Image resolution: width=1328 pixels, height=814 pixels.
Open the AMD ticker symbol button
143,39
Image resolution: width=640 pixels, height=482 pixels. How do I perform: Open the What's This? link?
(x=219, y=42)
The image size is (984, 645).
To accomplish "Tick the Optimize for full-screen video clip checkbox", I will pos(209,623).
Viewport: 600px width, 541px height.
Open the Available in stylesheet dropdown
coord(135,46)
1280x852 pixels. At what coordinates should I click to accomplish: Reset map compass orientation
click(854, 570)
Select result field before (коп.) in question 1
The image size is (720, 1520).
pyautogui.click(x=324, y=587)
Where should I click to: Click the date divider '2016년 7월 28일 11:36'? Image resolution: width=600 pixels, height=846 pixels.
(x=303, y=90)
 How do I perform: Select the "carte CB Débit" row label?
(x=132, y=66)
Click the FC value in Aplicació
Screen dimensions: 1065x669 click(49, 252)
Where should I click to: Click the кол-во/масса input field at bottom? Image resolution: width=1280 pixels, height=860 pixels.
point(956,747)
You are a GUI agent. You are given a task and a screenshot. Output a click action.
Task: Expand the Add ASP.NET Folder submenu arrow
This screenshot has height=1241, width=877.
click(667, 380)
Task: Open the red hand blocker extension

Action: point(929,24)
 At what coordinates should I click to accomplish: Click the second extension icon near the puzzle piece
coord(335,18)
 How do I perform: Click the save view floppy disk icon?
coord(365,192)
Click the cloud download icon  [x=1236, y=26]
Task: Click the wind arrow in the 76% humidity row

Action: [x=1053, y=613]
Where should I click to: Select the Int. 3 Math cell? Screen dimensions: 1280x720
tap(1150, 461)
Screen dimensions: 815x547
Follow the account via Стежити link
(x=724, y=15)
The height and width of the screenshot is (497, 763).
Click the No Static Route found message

EXERCISE OBJECTIVE:
Set the listing above down once more in full, exactly as it is.

EXERCISE RESPONSE:
Image resolution: width=1328 pixels, height=814 pixels.
Open the AMD ticker symbol button
143,39
Image resolution: width=640 pixels, height=482 pixels. How do I perform: Open the What's This? link?
(x=219, y=42)
The image size is (984, 645).
To accomplish "Tick the Optimize for full-screen video clip checkbox", I will pos(209,623).
Viewport: 600px width, 541px height.
Open the Available in stylesheet dropdown
coord(135,46)
1280x852 pixels. At what coordinates should I click to accomplish: Reset map compass orientation
click(854, 570)
Select result field before (коп.) in question 1
The image size is (720, 1520).
pyautogui.click(x=324, y=587)
Where should I click to: Click the date divider '2016년 7월 28일 11:36'? Image resolution: width=600 pixels, height=846 pixels.
(x=303, y=90)
 How do I perform: Select the "carte CB Débit" row label?
(x=132, y=66)
Click the FC value in Aplicació
Screen dimensions: 1065x669 click(49, 252)
Where should I click to: Click the кол-во/масса input field at bottom? Image resolution: width=1280 pixels, height=860 pixels.
point(956,747)
You are a GUI agent. You are given a task and a screenshot. Output a click action.
Task: Expand the Add ASP.NET Folder submenu arrow
This screenshot has height=1241, width=877.
click(667, 380)
Task: Open the red hand blocker extension

Action: point(929,24)
 At what coordinates should I click to accomplish: Click the second extension icon near the puzzle piece
coord(335,18)
 How do I perform: Click the save view floppy disk icon?
coord(365,192)
Click the cloud download icon  [x=1236, y=26]
Task: Click the wind arrow in the 76% humidity row

Action: [x=1053, y=613]
Where should I click to: Select the Int. 3 Math cell? Screen dimensions: 1280x720
tap(1150, 461)
Screen dimensions: 815x547
Follow the account via Стежити link
(x=724, y=15)
The height and width of the screenshot is (497, 763).
Click the No Static Route found message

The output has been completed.